Fallen Angel

5/5 (2)

Castellus’ knees shuddered as he lumbered through the battlefield, the ceramite peppered with holes.

He could feel the fingers on his sword arm flexing, twitching for the familiar hilt of the power sword he’d driven through hundreds of cultists, mutants, and other aberrations. He could feel each knuckle flexing despite the arm lying somewhere on the battlefield, far behind him.

He glanced down at the stump through the cracked lenses of his helmet. There was a prickling there, in the flesh. The combat stims doing their work, he supposed, keeping the bulk of the pain at bay.

The battlefield had once been the ranging green plain of some feudal world, covered in lush crops that few citizens of the Imperium of Man could even dream of. Now everything was the grey of rockcrete, all the colour ground out of it by the threads of a thousand tanks and the blasts of Imperial artillery.

Where were his battle brothers now?
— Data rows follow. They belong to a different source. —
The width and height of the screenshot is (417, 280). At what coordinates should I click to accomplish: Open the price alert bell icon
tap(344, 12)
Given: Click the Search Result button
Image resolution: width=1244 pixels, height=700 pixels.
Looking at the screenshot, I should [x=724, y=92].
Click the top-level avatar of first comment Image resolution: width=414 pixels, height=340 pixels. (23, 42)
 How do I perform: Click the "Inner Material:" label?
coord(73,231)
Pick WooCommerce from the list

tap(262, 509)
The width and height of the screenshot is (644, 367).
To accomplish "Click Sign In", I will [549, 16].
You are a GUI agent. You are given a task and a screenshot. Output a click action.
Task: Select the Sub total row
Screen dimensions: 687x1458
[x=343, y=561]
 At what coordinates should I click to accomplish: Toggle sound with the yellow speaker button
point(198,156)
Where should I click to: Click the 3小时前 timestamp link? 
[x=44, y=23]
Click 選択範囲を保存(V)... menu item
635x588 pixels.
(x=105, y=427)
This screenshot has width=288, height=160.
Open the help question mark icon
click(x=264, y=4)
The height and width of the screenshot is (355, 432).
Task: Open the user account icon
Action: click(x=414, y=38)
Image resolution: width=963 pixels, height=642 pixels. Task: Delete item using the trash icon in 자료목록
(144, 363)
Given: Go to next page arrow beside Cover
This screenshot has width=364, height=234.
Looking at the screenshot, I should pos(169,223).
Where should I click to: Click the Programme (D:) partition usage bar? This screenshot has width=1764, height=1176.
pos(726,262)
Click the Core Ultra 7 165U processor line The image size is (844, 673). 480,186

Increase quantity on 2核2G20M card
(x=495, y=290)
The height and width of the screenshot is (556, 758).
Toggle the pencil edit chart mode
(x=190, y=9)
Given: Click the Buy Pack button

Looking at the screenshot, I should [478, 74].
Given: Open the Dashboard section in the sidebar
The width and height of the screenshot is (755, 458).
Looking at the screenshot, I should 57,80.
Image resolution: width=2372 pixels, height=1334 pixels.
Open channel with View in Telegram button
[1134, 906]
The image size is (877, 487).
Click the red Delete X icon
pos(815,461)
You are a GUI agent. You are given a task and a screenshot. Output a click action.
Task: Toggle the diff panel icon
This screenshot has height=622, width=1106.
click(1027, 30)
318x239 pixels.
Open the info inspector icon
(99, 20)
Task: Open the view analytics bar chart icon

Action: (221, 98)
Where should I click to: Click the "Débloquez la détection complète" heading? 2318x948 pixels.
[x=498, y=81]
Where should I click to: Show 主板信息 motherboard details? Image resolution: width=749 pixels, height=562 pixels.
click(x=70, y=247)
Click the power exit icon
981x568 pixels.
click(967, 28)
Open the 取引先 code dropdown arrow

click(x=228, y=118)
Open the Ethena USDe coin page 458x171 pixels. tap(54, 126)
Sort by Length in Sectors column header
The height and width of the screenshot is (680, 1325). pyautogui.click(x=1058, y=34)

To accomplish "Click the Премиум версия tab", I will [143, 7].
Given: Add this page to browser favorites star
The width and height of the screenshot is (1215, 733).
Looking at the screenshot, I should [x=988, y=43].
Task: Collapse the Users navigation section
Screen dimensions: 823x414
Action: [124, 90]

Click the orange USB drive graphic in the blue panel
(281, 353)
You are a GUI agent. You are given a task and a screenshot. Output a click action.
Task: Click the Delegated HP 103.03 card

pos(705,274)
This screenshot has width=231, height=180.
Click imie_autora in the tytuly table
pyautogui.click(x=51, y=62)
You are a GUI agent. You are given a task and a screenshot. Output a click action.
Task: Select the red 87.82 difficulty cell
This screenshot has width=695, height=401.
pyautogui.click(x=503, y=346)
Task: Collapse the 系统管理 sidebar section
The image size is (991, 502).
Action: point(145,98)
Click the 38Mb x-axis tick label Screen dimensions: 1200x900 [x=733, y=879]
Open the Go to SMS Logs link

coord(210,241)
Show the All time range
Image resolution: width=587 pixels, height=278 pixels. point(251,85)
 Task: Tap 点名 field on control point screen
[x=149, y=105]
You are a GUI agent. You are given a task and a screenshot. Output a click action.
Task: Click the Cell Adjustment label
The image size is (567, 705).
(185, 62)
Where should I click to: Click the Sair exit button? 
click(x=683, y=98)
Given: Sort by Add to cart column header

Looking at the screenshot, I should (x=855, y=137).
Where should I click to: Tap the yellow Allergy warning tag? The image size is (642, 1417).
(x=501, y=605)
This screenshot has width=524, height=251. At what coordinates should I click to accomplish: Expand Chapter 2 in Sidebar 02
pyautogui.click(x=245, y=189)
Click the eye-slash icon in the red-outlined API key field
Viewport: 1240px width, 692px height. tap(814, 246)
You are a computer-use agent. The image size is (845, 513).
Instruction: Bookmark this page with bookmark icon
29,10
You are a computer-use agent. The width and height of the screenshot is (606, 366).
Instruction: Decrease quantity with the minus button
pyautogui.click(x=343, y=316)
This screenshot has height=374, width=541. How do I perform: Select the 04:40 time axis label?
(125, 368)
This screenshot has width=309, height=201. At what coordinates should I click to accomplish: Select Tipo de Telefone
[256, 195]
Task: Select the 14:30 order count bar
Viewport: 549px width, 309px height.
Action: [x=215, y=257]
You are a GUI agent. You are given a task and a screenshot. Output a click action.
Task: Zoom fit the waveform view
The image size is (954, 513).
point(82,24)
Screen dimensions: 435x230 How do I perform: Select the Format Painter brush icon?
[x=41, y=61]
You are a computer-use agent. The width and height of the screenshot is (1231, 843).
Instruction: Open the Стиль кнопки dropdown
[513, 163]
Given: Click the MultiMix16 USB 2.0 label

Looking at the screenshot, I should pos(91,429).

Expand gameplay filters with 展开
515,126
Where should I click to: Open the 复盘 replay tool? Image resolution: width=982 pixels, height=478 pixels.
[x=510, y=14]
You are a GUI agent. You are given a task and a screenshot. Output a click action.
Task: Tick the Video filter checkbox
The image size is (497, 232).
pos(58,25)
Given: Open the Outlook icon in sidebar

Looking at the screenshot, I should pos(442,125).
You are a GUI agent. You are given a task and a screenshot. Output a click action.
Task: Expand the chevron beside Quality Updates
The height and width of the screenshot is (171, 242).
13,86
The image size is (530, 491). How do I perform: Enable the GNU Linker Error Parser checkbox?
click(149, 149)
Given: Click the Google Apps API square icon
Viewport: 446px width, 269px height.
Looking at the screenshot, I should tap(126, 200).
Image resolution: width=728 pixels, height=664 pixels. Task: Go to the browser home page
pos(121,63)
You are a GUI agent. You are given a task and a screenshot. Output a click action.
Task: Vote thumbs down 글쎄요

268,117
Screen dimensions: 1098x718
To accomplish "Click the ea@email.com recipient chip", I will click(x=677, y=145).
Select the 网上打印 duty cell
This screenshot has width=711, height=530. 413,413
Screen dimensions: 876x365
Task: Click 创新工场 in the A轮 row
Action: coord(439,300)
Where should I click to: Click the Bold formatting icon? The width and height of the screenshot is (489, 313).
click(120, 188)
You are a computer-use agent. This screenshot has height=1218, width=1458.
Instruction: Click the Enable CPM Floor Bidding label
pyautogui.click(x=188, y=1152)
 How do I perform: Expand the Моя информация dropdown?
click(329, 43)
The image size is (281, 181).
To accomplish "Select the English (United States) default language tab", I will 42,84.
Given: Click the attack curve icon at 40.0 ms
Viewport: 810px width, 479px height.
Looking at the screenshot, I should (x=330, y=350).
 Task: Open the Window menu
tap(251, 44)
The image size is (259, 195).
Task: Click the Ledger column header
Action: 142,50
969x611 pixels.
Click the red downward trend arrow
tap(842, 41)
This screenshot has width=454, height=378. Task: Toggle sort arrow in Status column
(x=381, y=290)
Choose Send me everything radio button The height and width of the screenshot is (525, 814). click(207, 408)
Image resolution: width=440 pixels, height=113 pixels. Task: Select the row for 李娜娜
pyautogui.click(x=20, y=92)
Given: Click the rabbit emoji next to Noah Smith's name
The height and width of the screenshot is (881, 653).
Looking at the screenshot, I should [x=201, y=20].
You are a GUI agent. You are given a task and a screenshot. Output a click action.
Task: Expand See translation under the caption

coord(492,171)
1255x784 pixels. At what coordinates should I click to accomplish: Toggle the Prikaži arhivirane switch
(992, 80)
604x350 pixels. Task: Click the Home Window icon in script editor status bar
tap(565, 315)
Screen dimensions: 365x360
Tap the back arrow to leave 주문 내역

He stared at the night sky overhead, coloured by the warm hues of detonated starship cores and pale streaks of plasma-charged particles.

Slugs flattened against his armour. Castellus scanned the battlefield, his eyes running over the ridges of trenches and the twisted metal of barbed wire.

Lasgun beams streaked mere inches from his helmet, revealing the cultists’ position.

Fools.

Castellus willed his legs to move. A bolt pistol, still chained to his remaining hand, kicked as it belched at the cultist trench. The rounds detonated just over their heads, spewing shrapnel below. Castellus could hear them scream. He would not delight in the sound. That would not have made the God-Emperor proud.

Rockcrete crumbled under him as he leaped into the trench. A cultist screamed as his skull squelched under Castellus’s boot.

Good.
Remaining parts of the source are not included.